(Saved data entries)
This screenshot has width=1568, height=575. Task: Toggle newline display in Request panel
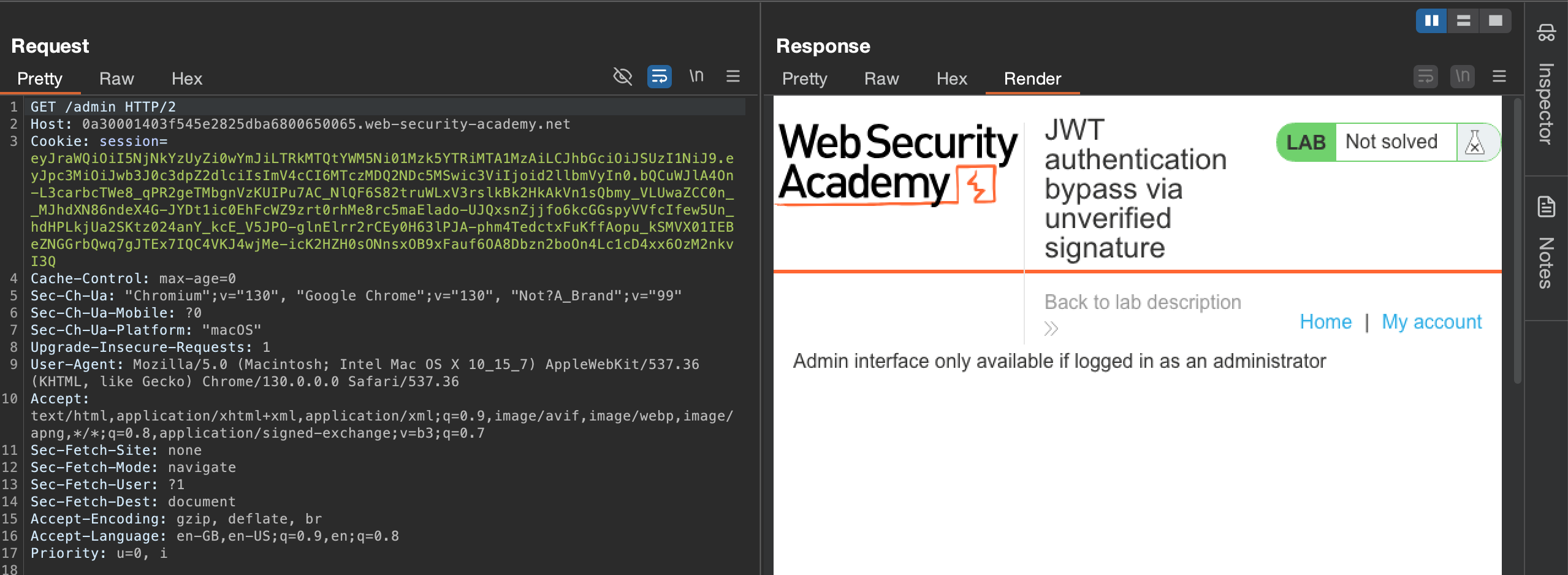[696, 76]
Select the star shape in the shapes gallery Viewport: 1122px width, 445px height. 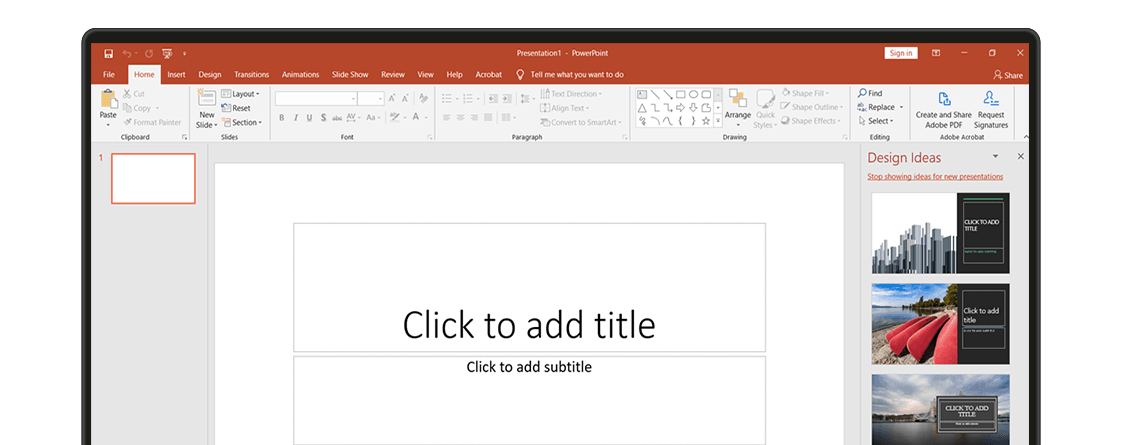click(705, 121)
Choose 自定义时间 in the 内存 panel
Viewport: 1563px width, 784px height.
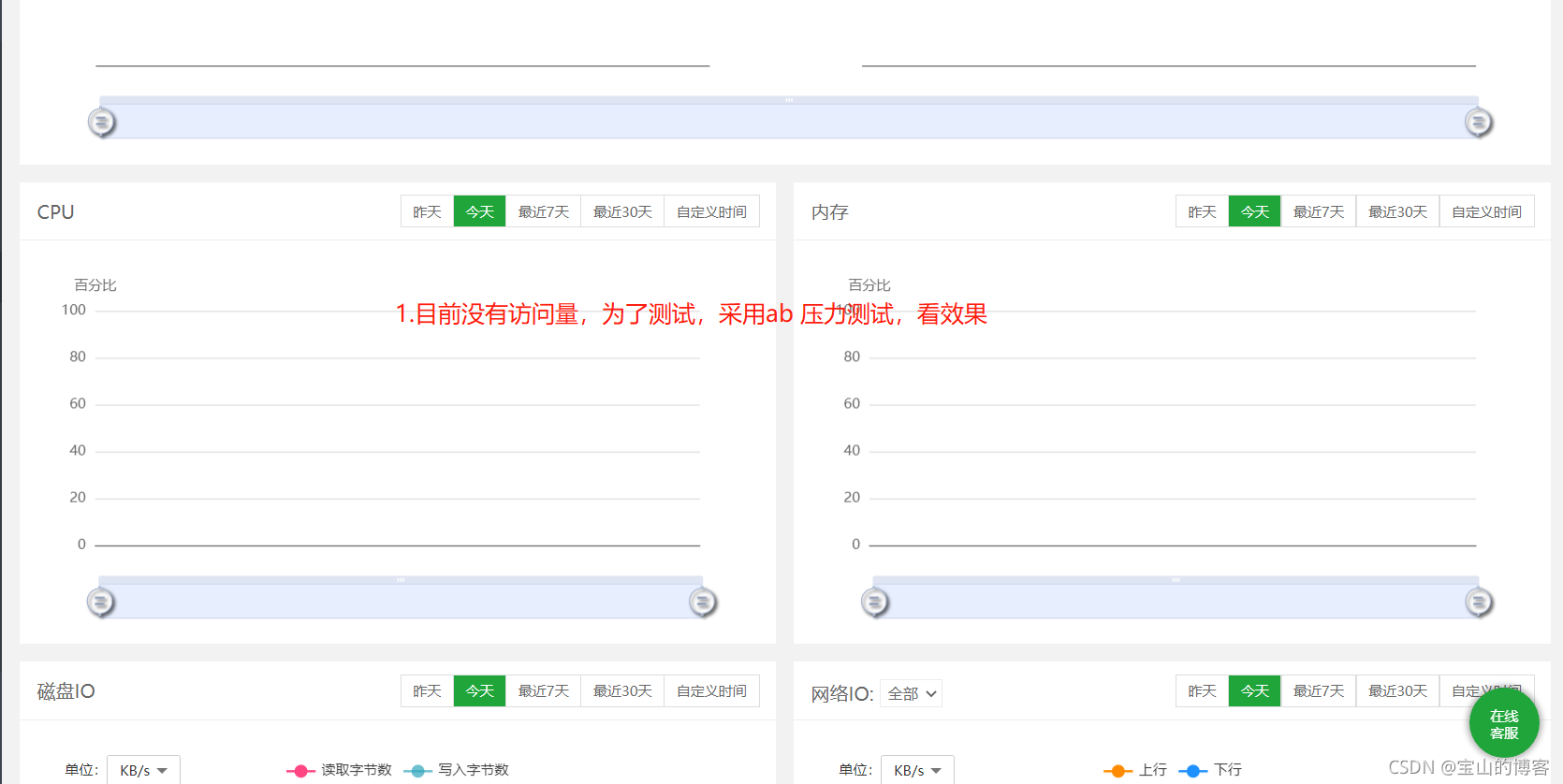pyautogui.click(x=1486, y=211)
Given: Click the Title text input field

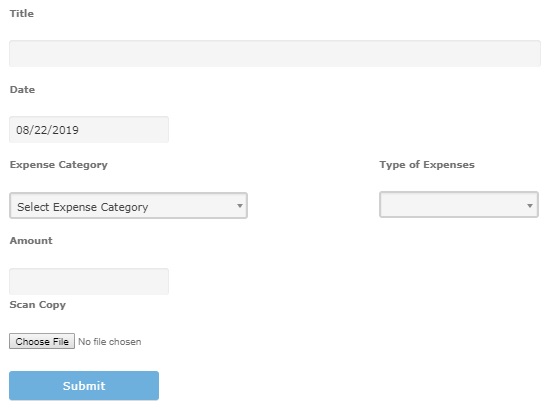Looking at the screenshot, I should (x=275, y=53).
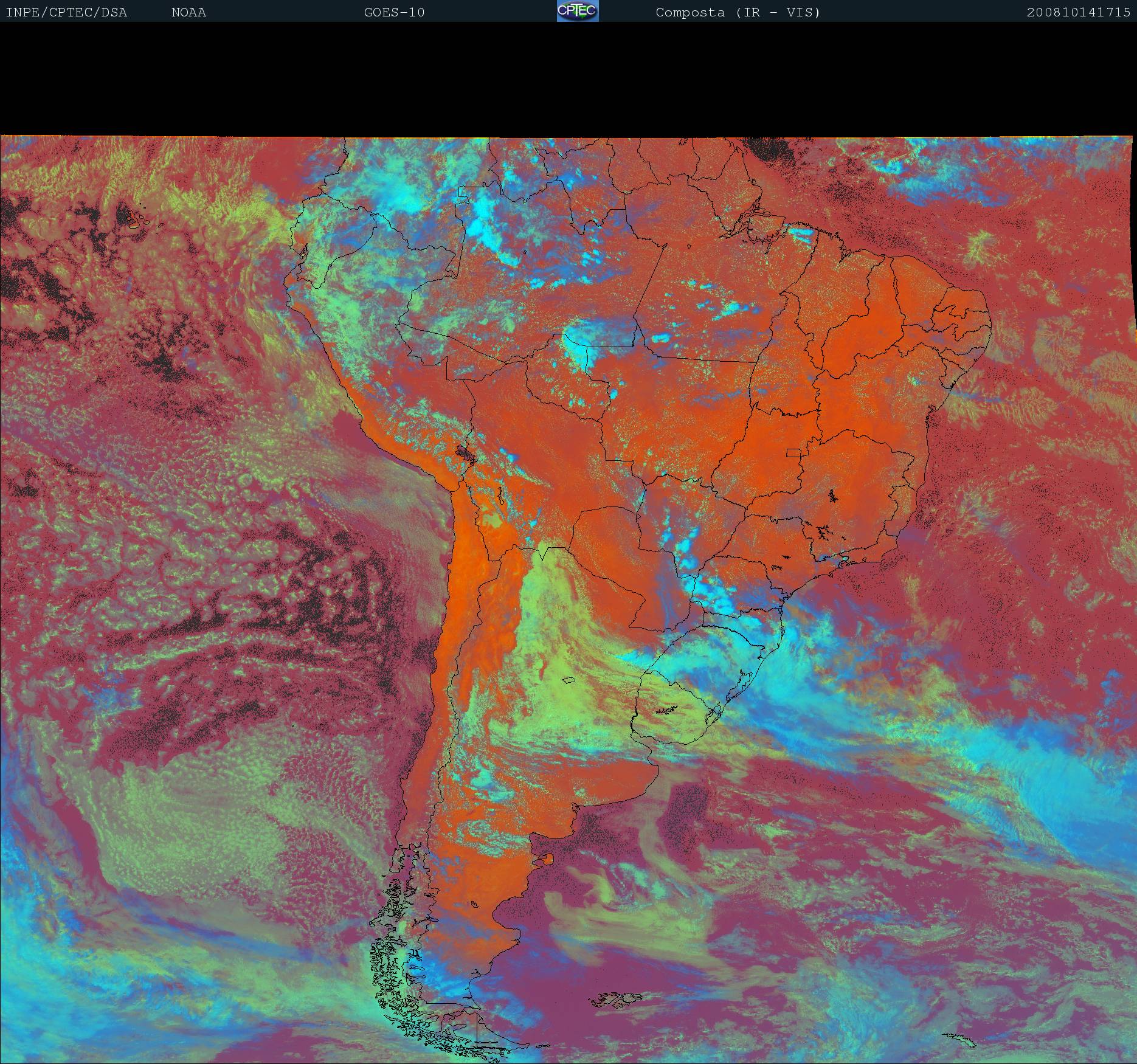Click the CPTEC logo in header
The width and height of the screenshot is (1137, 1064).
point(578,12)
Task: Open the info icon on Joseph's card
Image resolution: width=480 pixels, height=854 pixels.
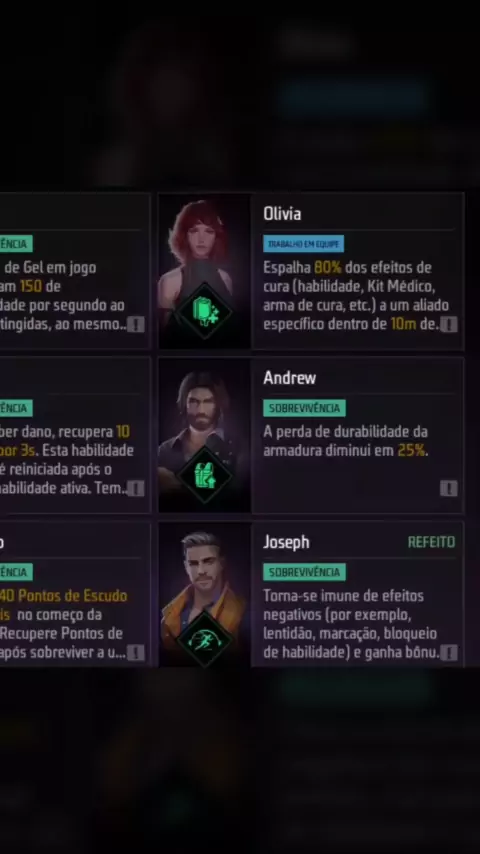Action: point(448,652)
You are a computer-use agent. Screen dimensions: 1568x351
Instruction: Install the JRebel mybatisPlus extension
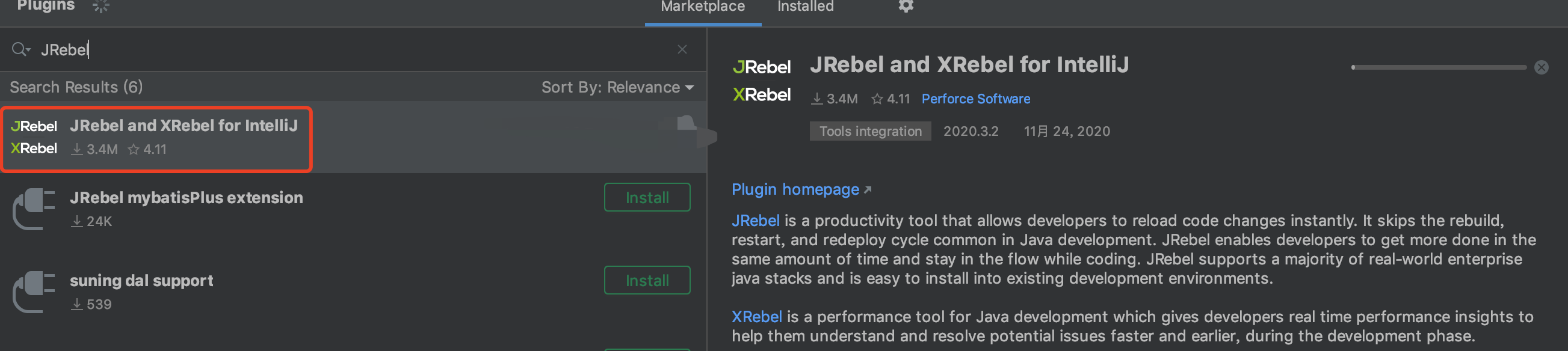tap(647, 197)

The task
Nothing but the lines from the one containing "You are a computer-use" through the last line of the records should appear in the copy, exactly as written and without pictures.

Solved problem
You are a computer-use agent. Screen dimensions: 1568x351
Instruction: Install the JRebel mybatisPlus extension
tap(647, 197)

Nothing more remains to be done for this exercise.